“You’re on the Phisbe committee, you know. How about dodging the fair and coming up to Town with me?”
“I can’t very well. I could have got out of being there on Open Day, but the fair is for charity and she’s put me down to take a stall. There’s something more. She writes to say—in that letter you’re holding—that her Lady Macbeth has fallen off a horse and broken a leg, poor girl, and she wants to know whether, at such short notice, I feel I could possibly take the part.”
“Hasn’t she got an understudy?”
“Yes, but not one who is capable of playing opposite Kilbride Colquhoun.”
“Who the devil’s he?”
“A professional actor, father of a child in the second form. The girl who’s broken her leg had obtained a place at RADA and comes from a well-known family who are all on the stage. Now that she can’t take the part this wretched Colquhoun says he won’t play opposite a schoolgirl, and P.-B.—usually as obstinate as sticky paper when she’s thwarted—actually says she agrees with him and calls upon me to fill the bill. Shall I?”
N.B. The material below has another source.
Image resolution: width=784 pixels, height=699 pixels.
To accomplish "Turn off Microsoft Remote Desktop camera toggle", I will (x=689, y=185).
“My darling girl, it’s entirely up to you.”
“I ought to back up P.-B.”
“I wish I knew how she’s managed to raise you to this level of co-operation and obedience! I really must study her technique. Are they doing the whole of the play?”
“No, but there’s to be a fair amount of it. It’s all in the letter. Couldn’t you bear to read it? Then you’ll know as much as I do and, as you probably know Macbeth backwards, you’ll be able to tell me exactly what I’m undertaking.”
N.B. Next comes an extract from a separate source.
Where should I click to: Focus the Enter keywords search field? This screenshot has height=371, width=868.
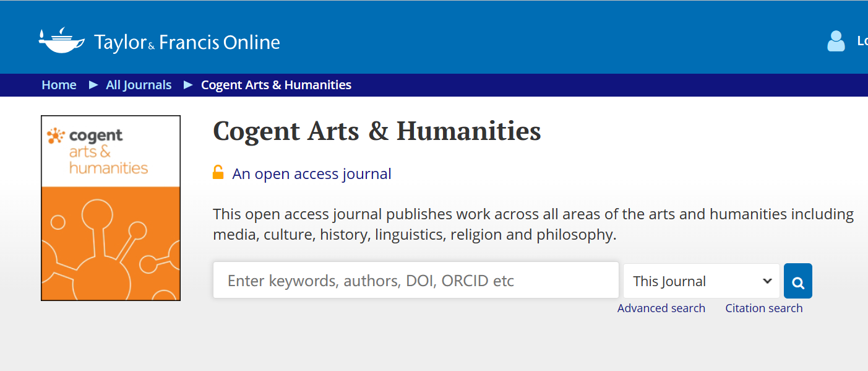pos(416,281)
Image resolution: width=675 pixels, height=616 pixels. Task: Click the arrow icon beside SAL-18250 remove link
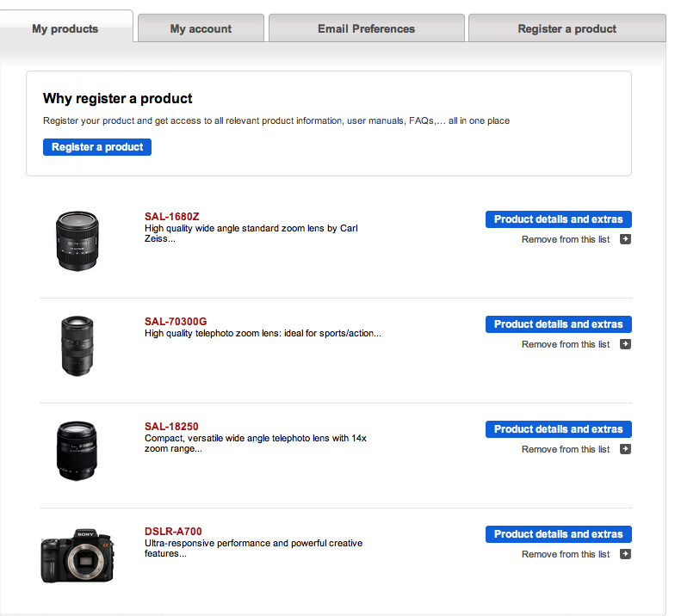coord(626,450)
“Act one, without scenes two and four,” read Timothy aloud, “act two, scene one; act three to the end of scene four; act four, scene one; act five, scene one, and the whole to conclude with Macbeth’s famous speech . . .”
“The one you always quote when anybody mentions your bête noire Mrs. Miles . . .”
“. . . at the end of the fourth scene in act five. Hm! Sounds as though Macbeth and his lady will be carrying the can with a vengeance, doesn’t it? That means you and this Colquhoun fellow, I suppose, if you take the part. I see she calls it the sixth form play! A fat lot the sixth form are going to have to do with it! All the chief parts seem to be taken by men—or are they boys from a neighbouring school?”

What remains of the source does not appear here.